Obrigadas a entregar o dinheiro obtido com a mendicidade, este tipo de vítimas é ainda desapossada dos seus bens e do montante que recebam de reforma por invalidez ou rendimento social de inserção. "Quando vão levantar o dinheiro estas vítimas são escoltadas pelos exploradores", revela o inspetor-chefe.
Casos
Porto - Cego sequestrado três vezes
"Tó Quim" ficou cego aos 19 anos, mas esta não seria a única desgraça da sua vida. No ano de 2000, foi sequestrado numa rua da Figueira da Foz, onde residia com a irmã, introduzido à força numa carrinha e transportado para o Porto.
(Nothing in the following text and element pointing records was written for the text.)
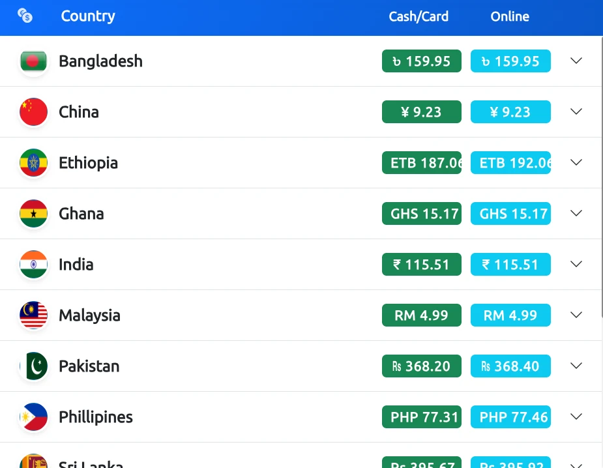Select the Ethiopia flag icon
The image size is (603, 468).
pyautogui.click(x=33, y=162)
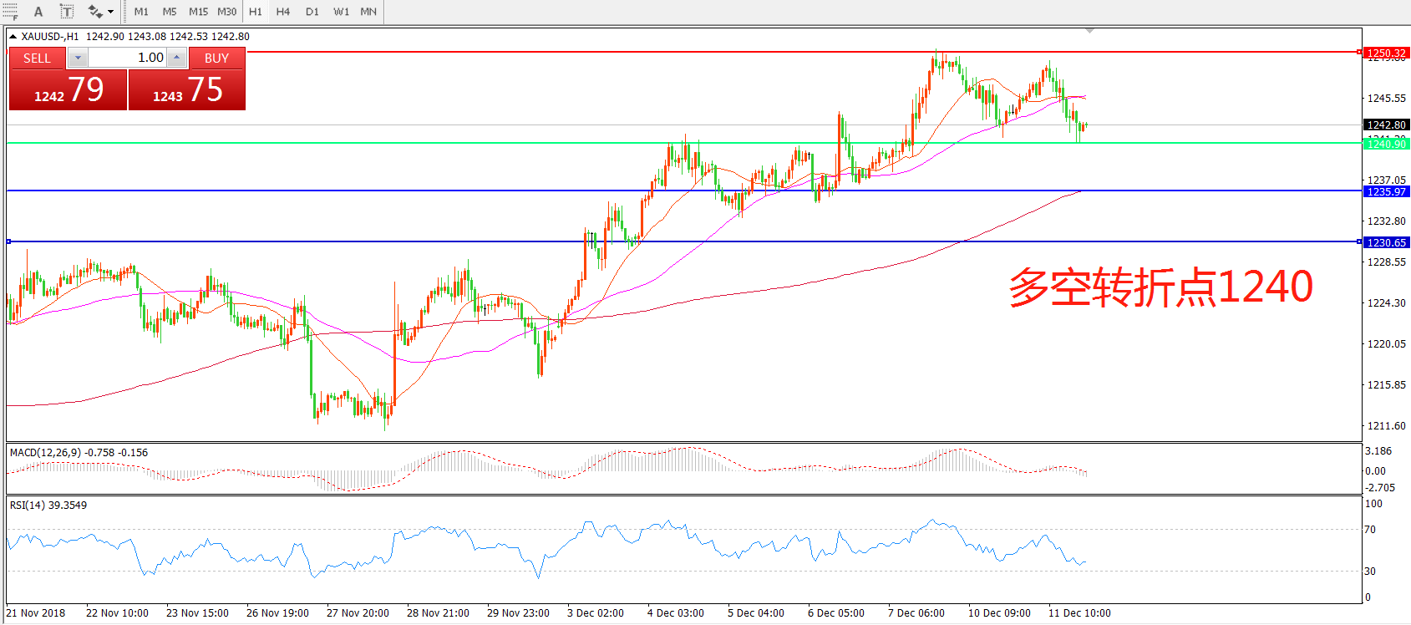Click the chart shift triangle marker
The width and height of the screenshot is (1411, 625).
tap(1089, 31)

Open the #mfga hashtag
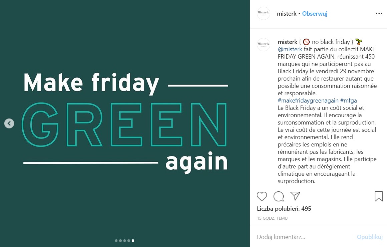click(x=348, y=101)
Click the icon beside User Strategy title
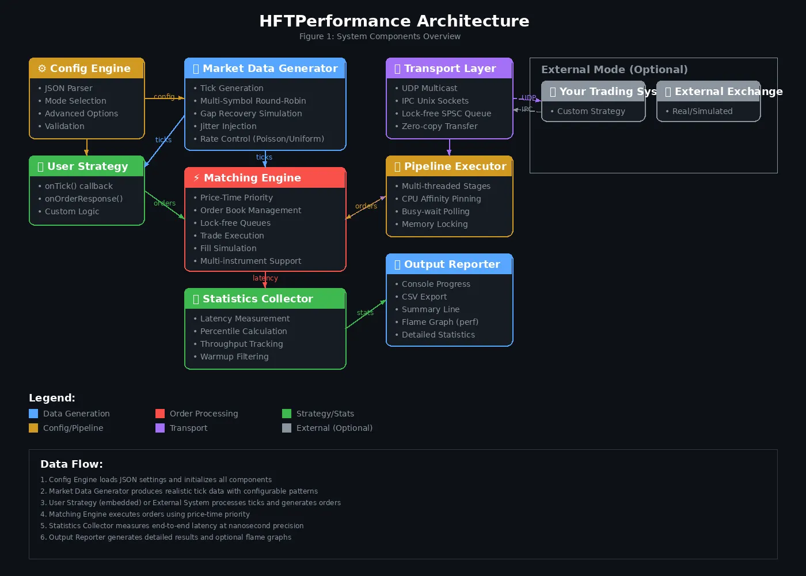 [x=40, y=166]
O grupo que o sequestrou forçou-o a mendigar até que, em 2006, foi libertado pela PJ. Meio ano depois foi sequestrado pela segunda vez, por elementos do mesmo grupo e levado para a zona do Freixo, também no Porto. Além de pontapeado, esbofeteado e queimado com isqueiro e pontas de cigarro era obrigado a pedir e angariava entre 30 a 250 euros por dia. O dinheiro era entregue ao clã que, à noite, o mantinha trancado numa velha carrinha. Foi sequestrado uma terceira vez.
Vale do Sousa - Forçada a sexo a três
Uma mulher, com 28 anos mas com uma idade mental inferior a 12, foi forçada por um casal a pedir à porta de supermercados, ao longo de seis meses. Durante este período, a vítima também foi convencida a manter relações sexuais com os agressores. O caso foi sinalizado pela PJ em fevereiro deste ano, no Vale do Sousa, onde a cartomante com quem a mulher passou a viver garantia-lhe que só com a prática destes atos poderia melhorar a vida. Todas as manhãs, a jovem era deixada junto àquelas superfícies comerciais, somente com uma sande e uma peça de fruta para se alimentar até ao final do dia, altura em que era recolhida. Nesse momento, tinha de entregar os 30 a 50 euros que reunia nos peditórios. A vítima conheceu os agressores numa consulta médica.